The Arts Council of Northern Ireland recognized the quality and promise of his work and flew him out to New York this month to get his show seen by potential producers and especially the Irish theater community.

The timing is fortuitous, since stories about the Great Hunger have been all over the news in recent weeks. “With all the bad press that Channel Four’s proposed comedy series about the famine Hungry created people are talking about the history again. Our version is entirely respectful and nonpolitical and it concerns itself with the human lives that were lost. In a way we think of it as Ireland’s version of Les Miserables,” Donnelly says.

Arriving in New York to perform the score to industry professionals here during theater producers’ week is a smart move.

“We hope it will excite the interest of producers and philanthropists here in the U.S., people with major resources, to bring a full production of it to a theater here later in the year. That’s really the idea in a nutshell,” says Donnelly.

Tucker, who hails from Belfast, is already a Broadway and West End star and was the ideal voice to demonstrate Donnelly’s credentials. “She agreed to come over on her night off from the musical and perform with us,” he explains, with admiration for her support.

In performance Tucker demonstrated what happens when a first class singer meets a gifted composer. The show instantly took flight. The sophistication of Donnelly’s musical frames of reference belie his age, with Tucker finding every nuance and adding her own.

So the question for Donnelly isn’t if, it’s when will he catch the break that could bring him and the show to New York City? Among the audience was George Heslin, the director of the 1st Irish Theatre Festival, and Lorraine Turner of the Northern Ireland Bureau, which suggests support for Donnelly’s project will be forthcoming.

Meanwhile, he wants Irish American audiences to know that although The Great Hunger is deeply respectful of the historical records it won’t be a one note history lesson.

“The Great Hunger has never been explored in the musical theater genre before.
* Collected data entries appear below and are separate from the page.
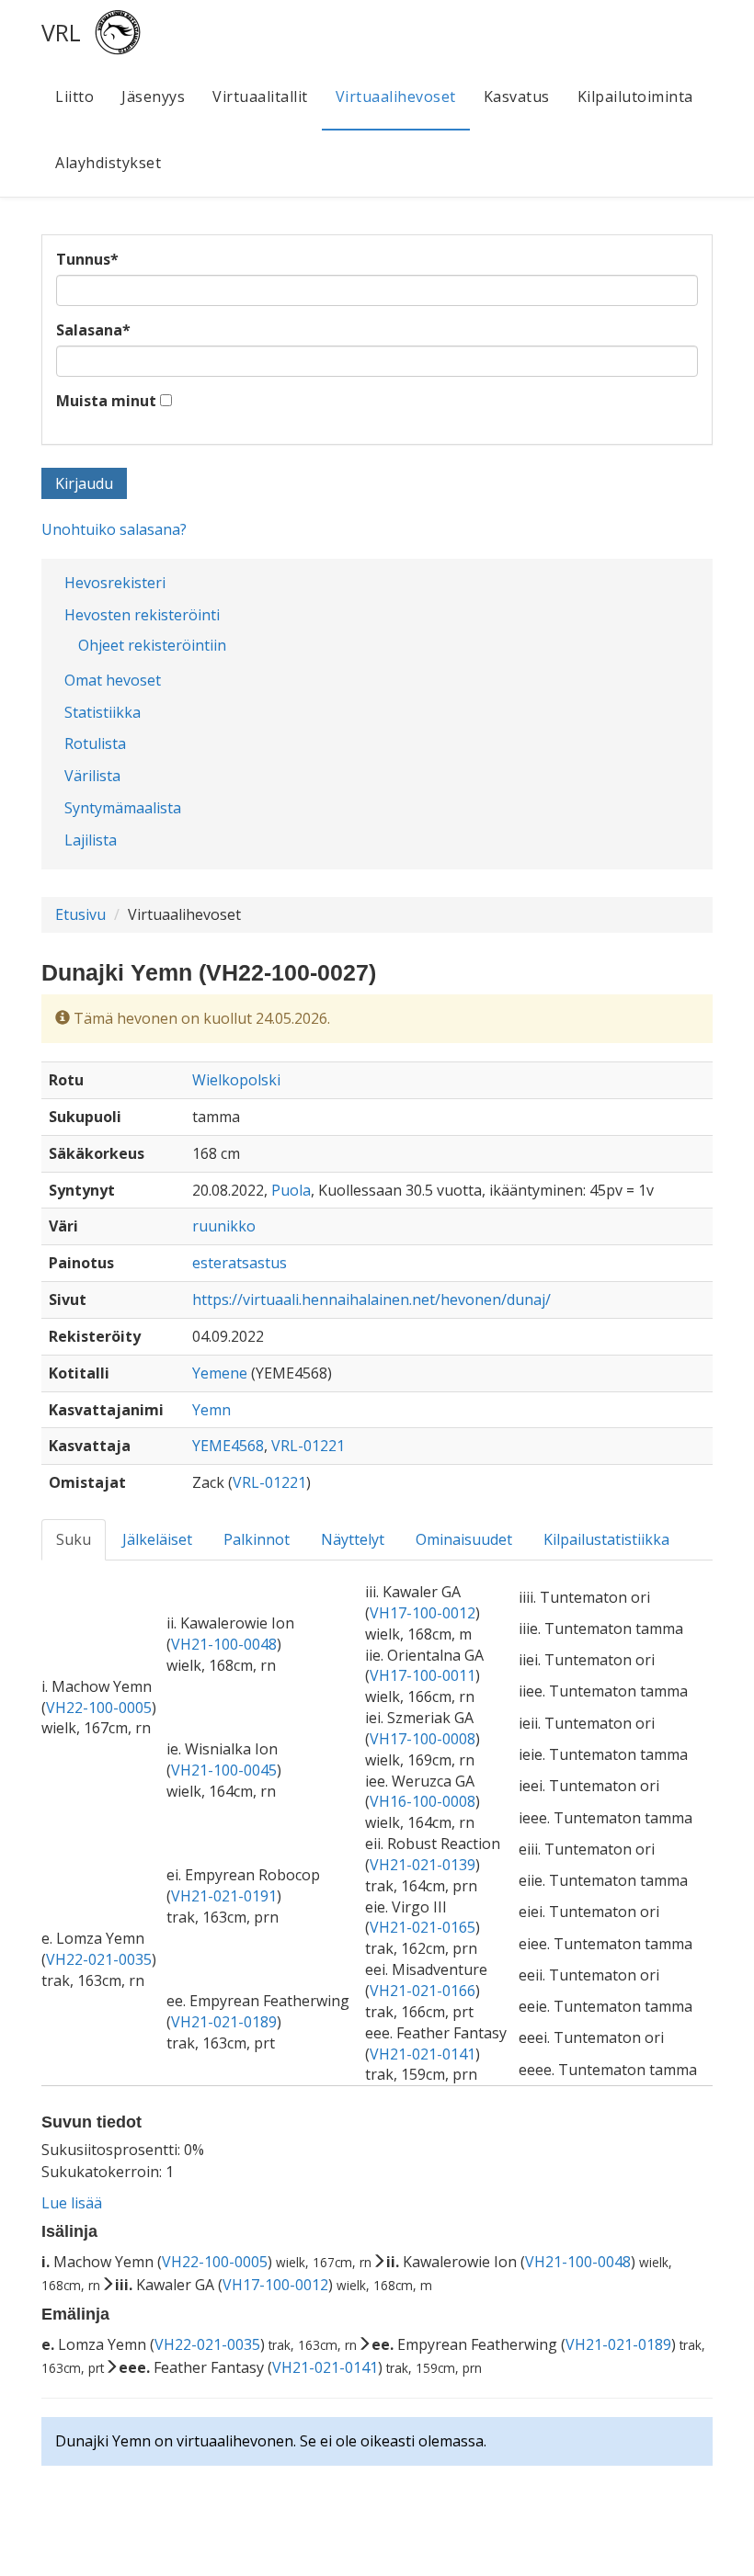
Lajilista (90, 840)
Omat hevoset (112, 680)
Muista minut (106, 401)
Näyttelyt (352, 1539)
That’s why it grabbed me so much as a potential theme. It was very good to write about from multiple perspectives,” he explains.

“We -- the show’s director James Huish and I -- have carefully explored people’s relationship with God and with politics of the period. We have learned a lot about the culture of the time. And what we’ve done in the end is create some characters who reflect the era and who the audience will come to know.”
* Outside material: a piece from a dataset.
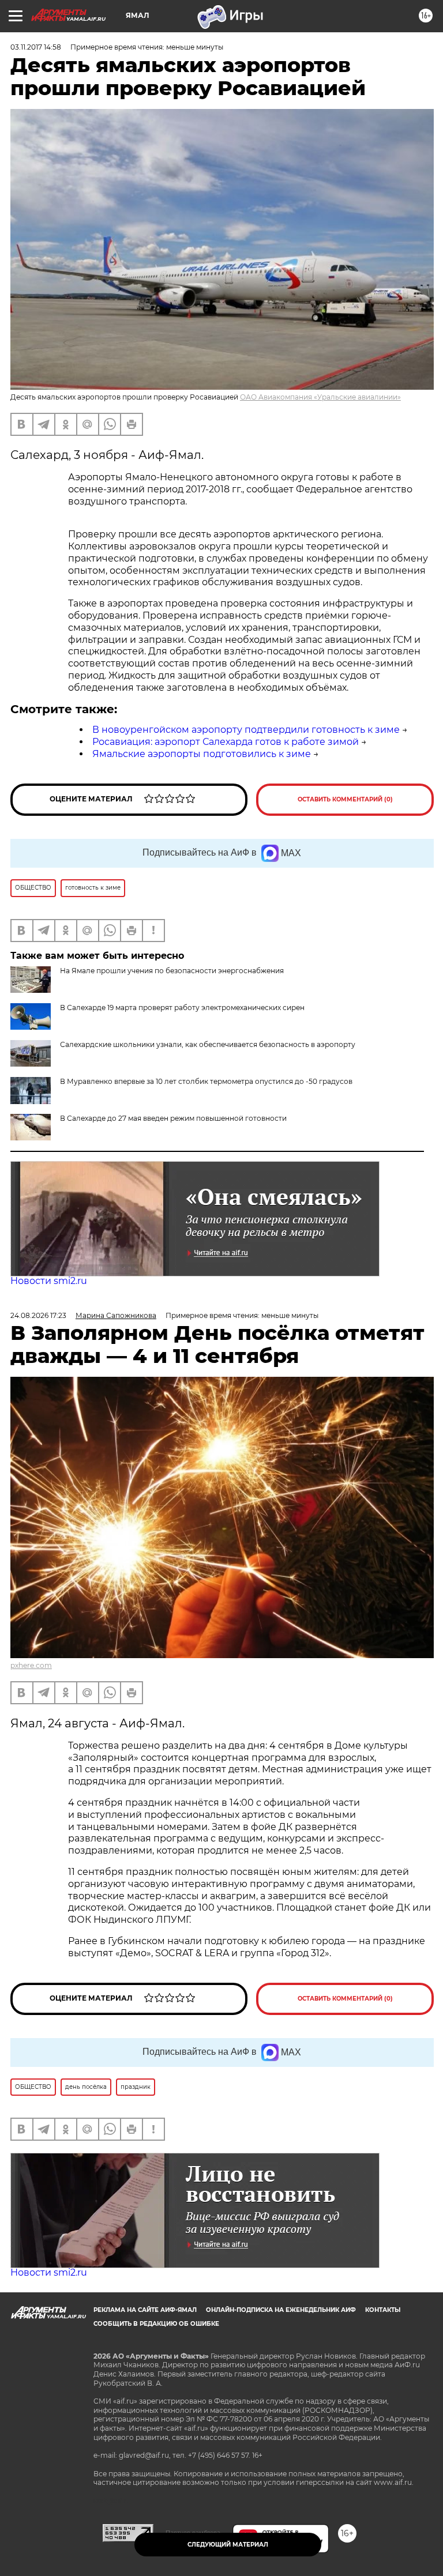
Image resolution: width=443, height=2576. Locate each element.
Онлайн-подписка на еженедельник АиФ (281, 2310)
There’s tragedy ahead for everybody. From starvation to American wakes to the coffin ships, all of that’s unavoidable. But after five years in the making The Great Hunger has somehow emerged as more than the sum of its historical parts.

Music and song connects you to what is most deeply human after all, and it may be that Donnelly has found a way to give voice to a subject that has traditionally met with only stunned silence.

Hidden in the musical’s title and slowly revealed onstage in performance is the notion that hunger isn’t just physical. It is not only about the search for food. It can be spiritual too, in the quest for connection and love.

What makes Donnelly so interesting is that his songs and music convey that dual notion effortlessly.

“I personally feel the guys (Donnelly and Huish) need a break to develop this show,” Tucker tells the Irish Voice.

“The lyrics and the story are there, and boy can he write a tune. They need the money now to give them the time to take the time. It’s so important to get people behind them, and I just hope this showcase goes really well.”

By giving a voice to the most painful chapter in Irish history the show is doing something that really hasn’t been seen before. It opens up some of the private struggles of our ancestors in a way that startles the audience with its passion and immediacy.

In the end the only question you’ll come away with is, why wasn’t this done before? In a nation famous for its songs and singers it seems incredible that it has taken this long for the great hunger to find a voice.